April 7, 2009 — Families have traditionally spent the Easter weekend relaxing at camp sites, telling their own stories while dishing out the day's catch, complete with side dishes cooked with little fanfare over campfires.
This year the National Park Service hopes to get in on the action, according to NPS Superintendent Joel Tutein.
"We are going to be giving them historical information about the site where they are camping, as part of a grant that Channel 12 received to help promote the National Park," Tutein said.
The oral presentation, which will begin at 5:30 p.m. Wednesday, will be on the historic significance of the area that many have come to know simply as Columbus Landing.
The place is known as the site where Christopher Columbus came ashore on St. Croix more than 500 years ago, according to WTJX producer Anil Bruce, who will be on hand to film the event for a planned documentary.
WTJX Channel 12 is the local Public Broadcasting Service, station and received a grant to produce the documentary jointly with the National Park Service, Tutein said.

- [COLLECTED DATA]
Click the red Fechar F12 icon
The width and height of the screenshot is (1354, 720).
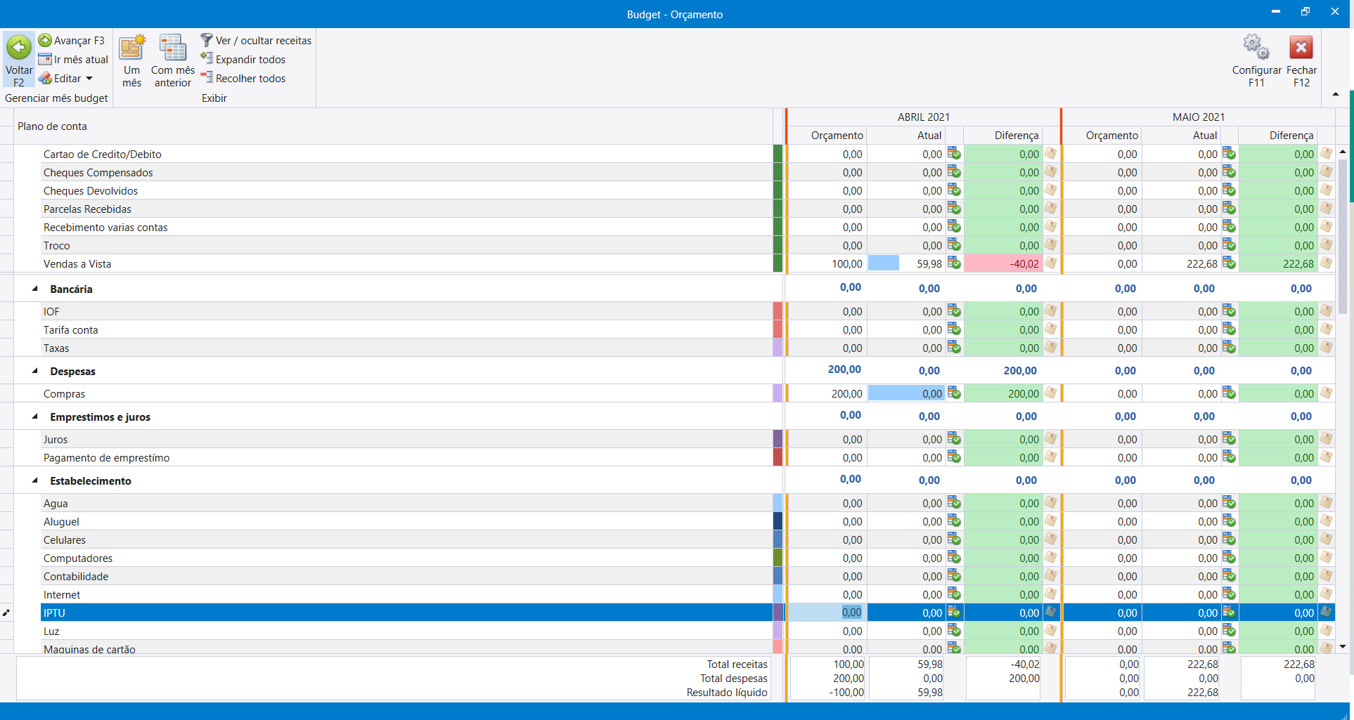(1301, 48)
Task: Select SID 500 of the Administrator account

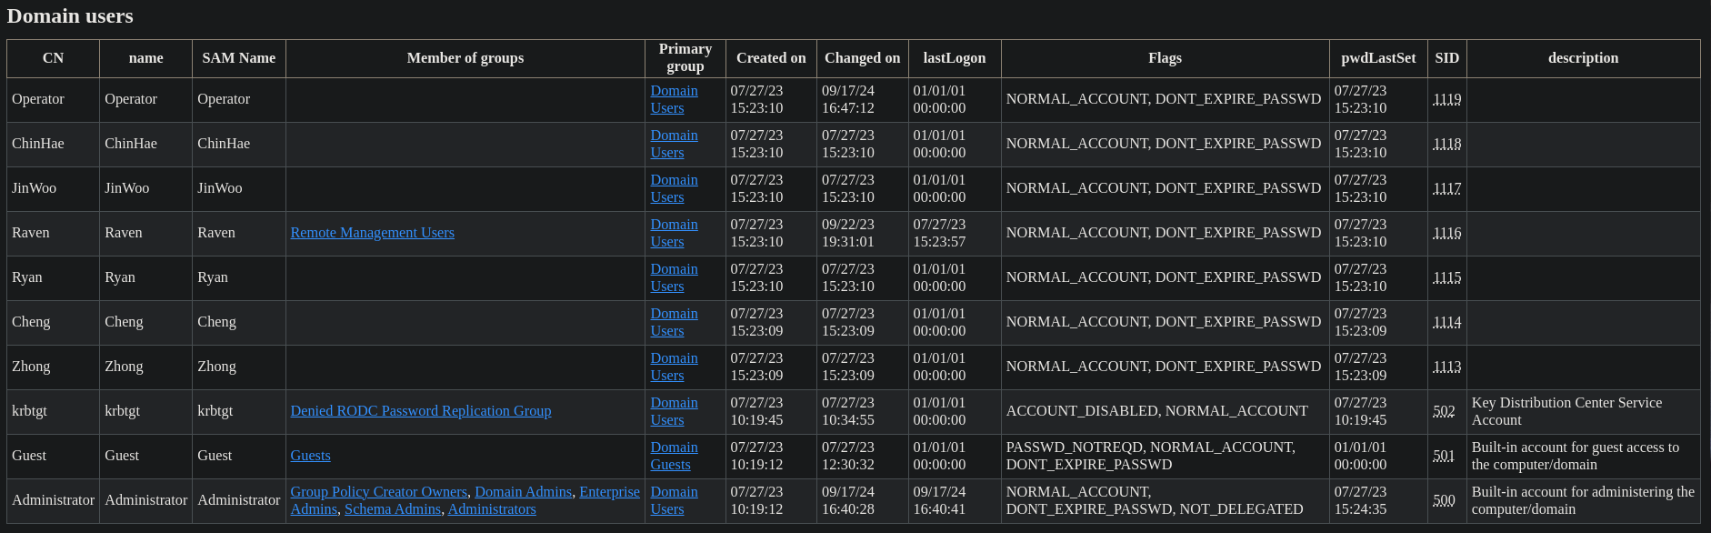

- [TASK LIST]
1: In the Columbus Landing article, what time does the oral presentation begin?
2: For each statement, say whether the Columbus Landing article supports it, and quote the deciding words: (a) The WTJX producer who will film the event is Anil Bruce. (b) The National Park Service received the grant. (c) Columbus came ashore on St. Croix more than 500 years ago.
3: Proceed with the Columbus Landing article, picking up after its final sentence.
The lines play no part in what is asked here.

- [PER-TASK ANSWERS]
1: 5:30 p.m. Wednesday

2:
(a) Yes: "according to WTJX producer Anil Bruce, who will be on hand to film the event"
(b) No: "a grant that Channel 12 received to help promote the National Park"
(c) Yes: "the site where Christopher Columbus came ashore on St. Croix more than 500 years ago"

3:
He added that the NPS is taking the opportunity to do the presentation when officials believe they would have campers' undivided attention, and it was in keeping with what campers expected.
"One of the complaints has been we've never met the campers on their terms, so we are going to their element," said Tutein. "We're coming off the hill and coming down to the beach."
The National Park Service building on the site overlooks Salt River Beach — thus the reference to coming off the hill. Four years ago, the NPS held joint meetings with the V.I. Department of Planning and Natural Resources with campers after discovering artifacts from Taino Indians in areas controlled by the park system. The two agencies, with input from campers, established a permitting process for camping at the site and instituted bans on digging and fire pits among others.
Tutein praised WTJX for its work to get the documentary completed, calling it a "very positive gesture."
"When you can meet your constituents on their term and disseminate information to them, it's always a good thing," he said.
Meanwhile DPNR is reminding campers at Salt River of the permit requirement for camping at Columbus Landing site. As is customary, the department will provide portable toilets Tuesday through April 14, 2009, according to a statement.
Campers are encouraged to bring additional trash bins and portable toilets.
DPNR is also cautioning residents against leaving trash at camp areas and is encouraging campers to help with cleanup of the beach and areas outside individual campsites.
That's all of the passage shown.